LA SPEZIA- 16 km di luminarie a luce calda, un presepe in 2D, il villaggio di Babbo Natale e 3 strutture di grandi dimensioni: così Spezia accoglierà il Natale 2018, per la modica cifra di 201.300 euro, iva compresa. Il Comune vuol fare le cose in grande e, con una determinazione dirigenziale a firma Laura Niggi, ha diffuso un impegno di gara per le nuove luminarie. Non c’è nulla di male, si dirà. Ma in città già qualcuno mugugna e (forse) non del tutto a torto. Lo scorso anno, infatti, l’Amministrazione stanziò 170.000 euro e dichiarò che era una spesa per “rivitalizzare il centro storico e il commercio“; a Palazzo Civico, infatti, erano convinti che un centro più luminoso e bello avrebbe invogliato gli spezzini a fare acquisti nei negozi di Via Prione, Corso Cavour e zone limitrofe anziché nei centri commerciali. Le luminarie, soprattutto quelle dei Giardini, piacquero abbastanza, peccato che in alcuni giorni clou delle feste fossero spente per guasto (L’Odissea delle luminarie spezzine… )…

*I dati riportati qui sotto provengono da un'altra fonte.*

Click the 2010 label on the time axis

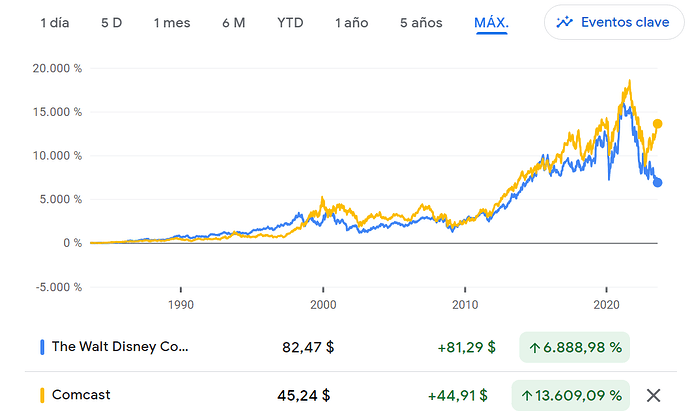pos(463,304)
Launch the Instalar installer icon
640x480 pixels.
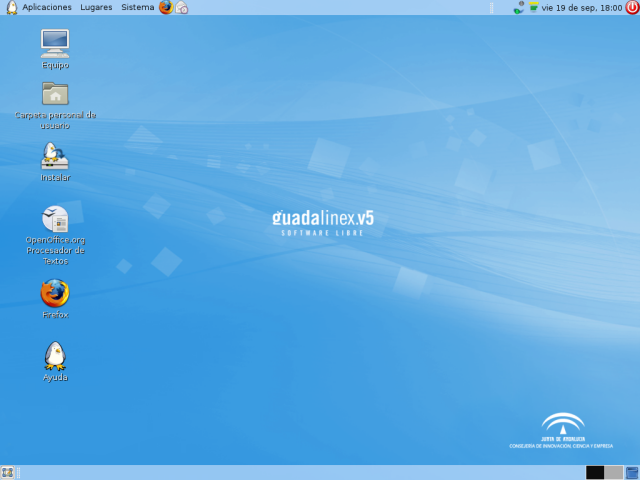[55, 155]
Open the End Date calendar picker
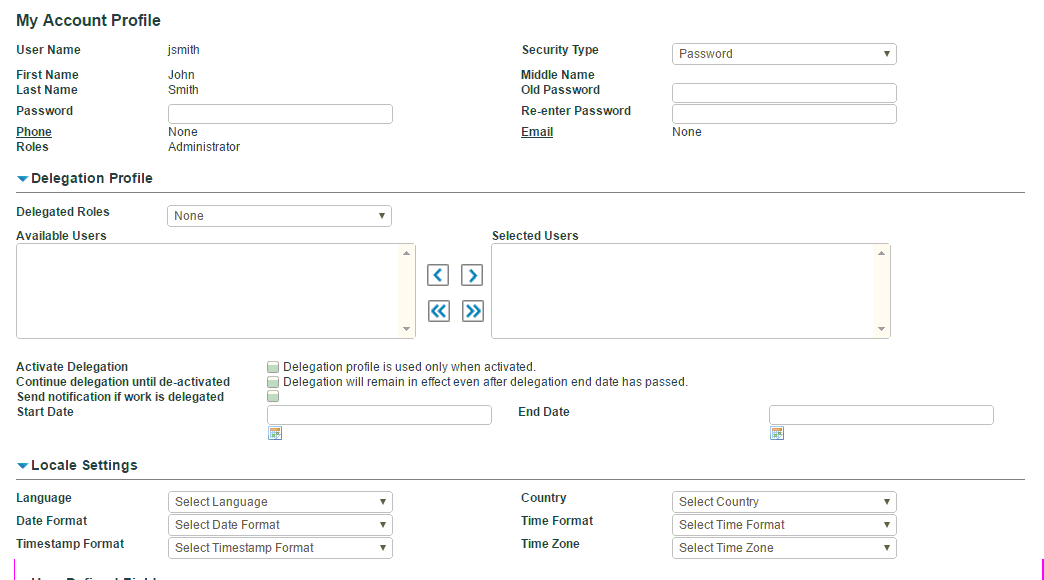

Lascia perplessi, quindi, questo maggior impegno di spesa: l’anno scorso è servito davvero spendere tutti quei soldi? Il commercio ne ha positivamente risentito? Ci sono dati ufficiali che confermino questa ipotesi e che giustifichino, quindi, una spesa ancora più alta in una città in cui la Giunta Peracchini piange miseria dal giugno 2017? Pare non ci siano abbastanza risorse per tappare le buche, rimettere a posto le panchine vaganti dei Giardini Pubblici, riparare perdite d’acqua… A molti cittadini questi 200.000 euro sembrano decisamente troppi. Sarà utile per i commercianti del centro, questa spesa così importante?

Le luminarie, se tutto va bene, brilleranno dal 23 novembre al 6 gennaio 2019. Entro il 21 dovranno essere tutte allestite e funzionanti e smontate tassativamente entro il 27 gennaio. Occhi aperti, quindi! A partire dai primi di novembre, tutti attenti!